Yokluk (adem) dan çıkan yoksunluk (mahrumiyet), yoksulluk (fakr) ve
güçsüzlük (acz)’in toplam ifadesi olan naks (EKSİKLİK) ve
Şerrin kökü olan tehirin (geçiktirmenin) ve terkin
(bırakmanın) toplamından ibaret kasr (YETERSİZLİK)

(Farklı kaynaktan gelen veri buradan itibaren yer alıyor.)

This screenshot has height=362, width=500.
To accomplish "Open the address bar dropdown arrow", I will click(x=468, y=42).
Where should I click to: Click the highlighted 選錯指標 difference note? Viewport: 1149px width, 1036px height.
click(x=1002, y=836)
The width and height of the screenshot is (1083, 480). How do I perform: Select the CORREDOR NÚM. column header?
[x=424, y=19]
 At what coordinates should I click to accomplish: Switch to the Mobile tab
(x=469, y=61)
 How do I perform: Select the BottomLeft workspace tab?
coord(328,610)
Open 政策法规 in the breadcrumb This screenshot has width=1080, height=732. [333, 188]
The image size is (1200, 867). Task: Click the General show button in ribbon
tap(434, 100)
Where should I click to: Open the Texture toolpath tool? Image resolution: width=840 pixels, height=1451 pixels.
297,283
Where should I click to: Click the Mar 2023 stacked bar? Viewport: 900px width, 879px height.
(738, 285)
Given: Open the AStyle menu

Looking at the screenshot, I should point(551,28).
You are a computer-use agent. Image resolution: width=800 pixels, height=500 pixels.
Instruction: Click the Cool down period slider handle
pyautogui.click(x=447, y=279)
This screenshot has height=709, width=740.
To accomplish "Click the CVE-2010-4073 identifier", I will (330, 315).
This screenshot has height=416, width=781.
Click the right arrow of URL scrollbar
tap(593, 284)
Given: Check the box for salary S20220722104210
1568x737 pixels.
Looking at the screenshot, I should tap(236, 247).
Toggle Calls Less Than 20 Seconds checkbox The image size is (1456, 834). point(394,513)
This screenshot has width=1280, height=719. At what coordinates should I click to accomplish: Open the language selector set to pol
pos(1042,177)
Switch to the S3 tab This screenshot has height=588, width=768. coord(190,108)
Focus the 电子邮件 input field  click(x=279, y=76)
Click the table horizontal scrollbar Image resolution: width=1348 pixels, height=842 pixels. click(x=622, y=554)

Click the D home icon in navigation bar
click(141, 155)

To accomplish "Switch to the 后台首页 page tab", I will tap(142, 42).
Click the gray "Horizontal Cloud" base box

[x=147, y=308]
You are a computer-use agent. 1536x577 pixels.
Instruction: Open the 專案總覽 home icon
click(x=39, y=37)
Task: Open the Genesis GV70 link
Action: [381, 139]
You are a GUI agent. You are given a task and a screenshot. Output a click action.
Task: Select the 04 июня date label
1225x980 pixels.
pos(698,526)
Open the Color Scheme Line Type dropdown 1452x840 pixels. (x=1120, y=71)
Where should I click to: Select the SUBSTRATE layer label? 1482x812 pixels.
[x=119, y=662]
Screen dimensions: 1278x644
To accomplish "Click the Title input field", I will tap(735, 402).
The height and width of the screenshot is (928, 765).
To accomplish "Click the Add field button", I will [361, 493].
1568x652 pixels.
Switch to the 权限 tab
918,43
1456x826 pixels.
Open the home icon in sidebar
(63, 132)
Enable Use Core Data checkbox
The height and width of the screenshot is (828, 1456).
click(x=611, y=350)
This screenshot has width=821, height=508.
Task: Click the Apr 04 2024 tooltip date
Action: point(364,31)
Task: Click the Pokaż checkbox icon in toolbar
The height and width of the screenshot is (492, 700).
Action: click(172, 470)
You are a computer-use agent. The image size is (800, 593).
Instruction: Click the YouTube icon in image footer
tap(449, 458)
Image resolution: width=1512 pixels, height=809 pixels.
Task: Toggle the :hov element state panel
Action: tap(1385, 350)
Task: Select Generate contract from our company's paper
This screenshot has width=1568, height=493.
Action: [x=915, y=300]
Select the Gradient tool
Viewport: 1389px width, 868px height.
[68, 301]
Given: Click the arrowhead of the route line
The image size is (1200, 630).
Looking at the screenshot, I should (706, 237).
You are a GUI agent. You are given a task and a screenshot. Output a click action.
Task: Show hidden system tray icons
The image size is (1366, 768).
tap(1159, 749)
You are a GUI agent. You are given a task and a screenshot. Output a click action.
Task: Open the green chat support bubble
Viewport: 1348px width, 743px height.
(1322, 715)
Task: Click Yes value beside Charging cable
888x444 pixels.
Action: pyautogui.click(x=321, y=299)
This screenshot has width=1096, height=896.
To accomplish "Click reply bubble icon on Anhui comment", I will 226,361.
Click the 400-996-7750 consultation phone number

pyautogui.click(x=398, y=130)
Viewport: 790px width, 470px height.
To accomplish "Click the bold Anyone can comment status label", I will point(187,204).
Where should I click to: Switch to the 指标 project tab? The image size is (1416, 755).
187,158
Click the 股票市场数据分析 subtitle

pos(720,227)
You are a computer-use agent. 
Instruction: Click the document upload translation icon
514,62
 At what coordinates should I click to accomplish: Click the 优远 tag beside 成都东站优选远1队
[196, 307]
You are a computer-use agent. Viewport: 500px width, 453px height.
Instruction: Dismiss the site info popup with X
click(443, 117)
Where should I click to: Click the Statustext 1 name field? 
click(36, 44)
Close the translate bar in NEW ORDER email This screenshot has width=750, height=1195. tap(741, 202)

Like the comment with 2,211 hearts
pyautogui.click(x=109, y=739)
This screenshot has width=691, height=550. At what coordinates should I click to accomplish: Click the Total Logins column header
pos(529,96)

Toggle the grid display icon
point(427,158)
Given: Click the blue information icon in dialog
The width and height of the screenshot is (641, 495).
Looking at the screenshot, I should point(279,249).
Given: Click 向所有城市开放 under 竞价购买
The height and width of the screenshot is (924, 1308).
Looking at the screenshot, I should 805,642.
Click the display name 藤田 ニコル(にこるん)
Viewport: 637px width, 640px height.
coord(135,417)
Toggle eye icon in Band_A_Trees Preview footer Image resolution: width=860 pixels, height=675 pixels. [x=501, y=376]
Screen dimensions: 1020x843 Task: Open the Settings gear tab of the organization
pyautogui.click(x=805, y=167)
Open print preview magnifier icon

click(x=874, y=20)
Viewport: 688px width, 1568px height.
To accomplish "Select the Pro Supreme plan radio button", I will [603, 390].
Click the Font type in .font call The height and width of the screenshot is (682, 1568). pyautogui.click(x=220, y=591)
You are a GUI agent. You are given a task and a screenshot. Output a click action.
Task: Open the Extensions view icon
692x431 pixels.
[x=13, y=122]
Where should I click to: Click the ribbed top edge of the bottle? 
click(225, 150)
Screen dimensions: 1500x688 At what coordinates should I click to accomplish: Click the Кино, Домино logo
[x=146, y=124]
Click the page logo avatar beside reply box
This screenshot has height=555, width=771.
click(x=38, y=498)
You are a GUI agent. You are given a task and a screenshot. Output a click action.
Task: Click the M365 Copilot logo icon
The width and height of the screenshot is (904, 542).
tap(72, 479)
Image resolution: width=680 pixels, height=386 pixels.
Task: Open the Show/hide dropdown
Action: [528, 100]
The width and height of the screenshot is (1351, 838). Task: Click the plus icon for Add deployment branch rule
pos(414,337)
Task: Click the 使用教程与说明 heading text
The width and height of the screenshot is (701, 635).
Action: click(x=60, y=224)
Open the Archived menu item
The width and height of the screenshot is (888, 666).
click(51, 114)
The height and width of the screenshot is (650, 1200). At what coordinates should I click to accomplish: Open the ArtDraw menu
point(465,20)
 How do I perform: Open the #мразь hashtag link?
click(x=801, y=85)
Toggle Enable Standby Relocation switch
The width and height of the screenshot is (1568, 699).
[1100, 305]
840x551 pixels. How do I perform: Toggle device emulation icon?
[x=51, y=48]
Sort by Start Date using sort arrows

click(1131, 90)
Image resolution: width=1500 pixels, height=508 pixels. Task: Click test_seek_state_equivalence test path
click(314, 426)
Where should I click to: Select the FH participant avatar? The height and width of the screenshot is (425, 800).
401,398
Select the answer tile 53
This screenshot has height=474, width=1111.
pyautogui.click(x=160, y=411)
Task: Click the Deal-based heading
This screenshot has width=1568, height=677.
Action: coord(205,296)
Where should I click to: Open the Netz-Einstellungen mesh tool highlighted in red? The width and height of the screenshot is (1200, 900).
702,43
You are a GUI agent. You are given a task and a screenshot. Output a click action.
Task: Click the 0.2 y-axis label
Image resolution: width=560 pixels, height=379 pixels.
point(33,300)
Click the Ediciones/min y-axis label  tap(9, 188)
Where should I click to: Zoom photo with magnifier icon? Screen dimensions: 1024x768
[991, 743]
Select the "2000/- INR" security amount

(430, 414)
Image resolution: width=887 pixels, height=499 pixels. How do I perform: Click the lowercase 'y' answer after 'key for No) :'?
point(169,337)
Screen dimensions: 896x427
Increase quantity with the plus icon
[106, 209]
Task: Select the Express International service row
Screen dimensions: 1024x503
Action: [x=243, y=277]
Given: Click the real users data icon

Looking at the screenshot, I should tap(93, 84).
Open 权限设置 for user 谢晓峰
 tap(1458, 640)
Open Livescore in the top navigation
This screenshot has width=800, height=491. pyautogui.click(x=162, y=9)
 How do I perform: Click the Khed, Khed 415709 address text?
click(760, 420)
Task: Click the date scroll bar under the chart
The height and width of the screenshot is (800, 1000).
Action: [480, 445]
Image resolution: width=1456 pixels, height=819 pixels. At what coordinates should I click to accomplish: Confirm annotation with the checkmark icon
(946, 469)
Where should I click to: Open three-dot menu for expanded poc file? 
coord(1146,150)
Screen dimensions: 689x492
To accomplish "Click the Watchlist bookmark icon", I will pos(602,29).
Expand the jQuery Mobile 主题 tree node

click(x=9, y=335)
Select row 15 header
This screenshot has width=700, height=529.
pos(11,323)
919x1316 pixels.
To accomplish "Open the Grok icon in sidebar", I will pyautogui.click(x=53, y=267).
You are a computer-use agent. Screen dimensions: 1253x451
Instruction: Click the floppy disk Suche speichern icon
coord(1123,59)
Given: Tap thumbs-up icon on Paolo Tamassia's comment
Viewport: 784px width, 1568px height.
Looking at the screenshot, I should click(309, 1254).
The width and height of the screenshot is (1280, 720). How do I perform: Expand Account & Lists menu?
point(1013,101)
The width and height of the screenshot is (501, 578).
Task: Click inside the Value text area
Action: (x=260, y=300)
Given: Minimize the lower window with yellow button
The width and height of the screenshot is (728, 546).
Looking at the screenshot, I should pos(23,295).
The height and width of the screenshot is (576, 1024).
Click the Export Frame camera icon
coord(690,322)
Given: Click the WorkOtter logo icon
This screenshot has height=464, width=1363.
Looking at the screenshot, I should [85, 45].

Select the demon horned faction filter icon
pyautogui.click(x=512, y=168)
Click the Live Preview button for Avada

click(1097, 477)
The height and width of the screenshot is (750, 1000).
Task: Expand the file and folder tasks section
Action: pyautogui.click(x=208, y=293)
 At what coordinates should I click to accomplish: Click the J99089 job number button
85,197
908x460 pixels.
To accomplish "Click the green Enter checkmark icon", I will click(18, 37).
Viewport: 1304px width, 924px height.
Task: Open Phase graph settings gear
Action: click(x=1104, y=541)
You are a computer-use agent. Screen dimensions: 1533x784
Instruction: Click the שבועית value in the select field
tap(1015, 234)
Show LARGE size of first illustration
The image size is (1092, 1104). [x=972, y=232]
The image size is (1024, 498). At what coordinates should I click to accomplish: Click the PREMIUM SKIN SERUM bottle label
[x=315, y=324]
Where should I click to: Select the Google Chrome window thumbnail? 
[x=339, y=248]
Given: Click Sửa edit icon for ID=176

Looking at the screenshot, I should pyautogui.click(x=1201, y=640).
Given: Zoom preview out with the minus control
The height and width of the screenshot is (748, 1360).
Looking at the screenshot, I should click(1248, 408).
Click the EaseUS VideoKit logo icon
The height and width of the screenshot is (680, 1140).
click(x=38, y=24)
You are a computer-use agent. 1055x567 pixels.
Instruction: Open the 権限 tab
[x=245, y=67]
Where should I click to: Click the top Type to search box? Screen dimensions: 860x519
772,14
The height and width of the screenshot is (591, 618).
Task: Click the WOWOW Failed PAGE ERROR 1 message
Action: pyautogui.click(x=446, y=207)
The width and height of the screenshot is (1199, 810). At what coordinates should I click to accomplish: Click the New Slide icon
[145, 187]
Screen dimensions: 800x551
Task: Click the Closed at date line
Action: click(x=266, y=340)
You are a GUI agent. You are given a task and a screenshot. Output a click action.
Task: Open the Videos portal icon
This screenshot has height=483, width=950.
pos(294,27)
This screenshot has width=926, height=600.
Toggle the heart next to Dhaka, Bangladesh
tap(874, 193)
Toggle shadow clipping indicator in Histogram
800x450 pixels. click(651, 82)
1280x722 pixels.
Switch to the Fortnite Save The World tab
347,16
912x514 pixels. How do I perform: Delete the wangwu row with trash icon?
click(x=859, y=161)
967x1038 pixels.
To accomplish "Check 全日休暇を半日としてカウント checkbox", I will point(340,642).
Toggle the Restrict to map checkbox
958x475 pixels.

insanın mahiyetidir (NELİK) . (“Zaruret” halini de yoksulluk olarak
karşılarız. Fakat mahiyet olarak değilde bir gerçek ve içerik olan
bildiğimiz bu “yoksulluk” fakr değildir. izafidir. Örneğin ben
Sabancıya göre yoksulum, ama o da Bil Gates’e göre o da yoksuldur. Bil
Gates’e Sabancı gibi “zaman” yoksuludur, serveti, şöhreti ve ömrü,
doğum-ölüm giriş çıkışlarında kaybolur. Bu “zaruret” (yoksulluk) Buda’nın
sarayının kapısında bir fakir, bir hasta ve bir ihtiyar’da gördüğü
insanın mahiyetinden başkadır. Bu içerikli yoksulluğa bu gün
“parasızlık” adı da verebiliriz. Çünkü ekonomik olarak ölçülebilir bir
nicelik olarak zengin-yoksulluğu tanımlamamıza yarar.) Bu
nelikler, “karşıtlar”ını hem varlık olarak doğururlar, hem değer
olarak tattırırlar hem de bilgi olarak tanıtırlar.. Gerekirlik,
gereklilik, gereksinim ve gerilim kavramları aracılığı ile varlık,
varsınlık, varsıllık ve yetkinlik kavramlarına ulaşmamız Y-G-V
harfleriyle yaptığımız edebi bir fantezmi mi yoksa bir GERÇEK’liğin
anlaşılmasına çaba mı ? Yoksa, gaib bir gabinin, garat edilen garizin,
gasık bir gururun ve galib bir garazın oyunlarımıdır ? Hayır kendimi
ve kendimizi GAFLET’ten GUFRAN’a bir davettir. Gaflet, şehvetine ve
servetine düşkün Satvetin, şöhret ve şiddetine meftun bir Şatafatın
şeytaneti değil midir ? Sorunlarla dolu bir iradenin ve
sorularla dolmuş bir idrakin patlama noktasına gelmiş kaynamasının
fokurtuları her halde cehennemin ateşinden aşağı değildir ? Ve ondan
haber verir.
Türlü türlü tasalar ve binbir türlü özlemler
, meşieti (dilemeyi) alev alev yakın bir yangın yeri
değil midir : Kötülükten kötü olan kötümserliğe götüren korkular ve
iyilikten iyi olan iyimserliğe yönelten sevgilerin kaynağı olan
kaygılar, mantığını burgu burgu delen karanlık bir matkap değil
midir ? Yaşamın ortaya çıkardığı gereksinimler, gereksinimlerin yol
açtığı sorunlar, sorunların doğurduğu zorluklar, zorlukların yönelttiği
erekler, ereklerin duyurduğu kaygıların kazıkları ve sıkıntıların
çivileri, gerçekliğin uzantı ve belirtileridir. Tutkular ve
özlemler içimizde yanan alevler ve yakan közlerdirler ki bize
gerçeklerden haber verirler. Dışımızdaki tasalar ve kaygılar içimizdeki
tutkular ve özlemler bizi hiç bir zaman rahat bırakmazlar. Bazıları
kurtulaşa (nirvanaya) ermek için gerçeğin bu varlık tarafındaki
belirtileri törpülememizin hatta yok etmemizin gerektiğini ileri sürerler.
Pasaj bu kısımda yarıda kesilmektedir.